De a poco ella se comunicará con el ser semi acuático y tomará nota de su enigmática inteligencia, lo que provocará una mutua identificación y la planificación de un rescate cuando los militares -en su típica brutalidad- pretendan realizarle una vivisección al anfibio y luego matarlo. El convite posee una estructura y un ritmo narrativo bellísimos, concisos, apacibles, carentes de la tendencia actual a acelerar y lavar el relato para destilarlo de sexo, gore y cualquier trasfondo de izquierda o cercano a un devenir inconformista.
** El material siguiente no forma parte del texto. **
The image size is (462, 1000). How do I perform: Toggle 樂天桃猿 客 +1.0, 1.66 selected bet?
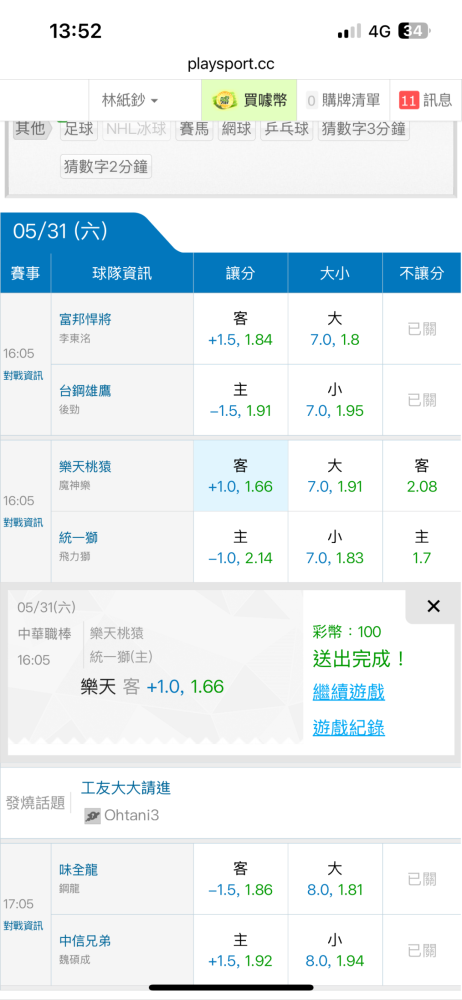[x=241, y=476]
Aquí en cambio nos topamos con una sexualidad que toma por asalto al espectador a través de la costumbre de Elisa de masturbarse en la bañera todos los días antes de ir al trabajo, la obsesión de Giles con un joven bartender a quien le compra porciones de torta, las jocosas observaciones de Zelda sobre su matrimonio, el acoso sexual de Strickland para con Elisa y finalmente la relación romántica que nace entre ella y la criatura, un tópico tratado con una elegancia y una sensibilidad que resultan increíbles en nuestra triste contemporaneidad.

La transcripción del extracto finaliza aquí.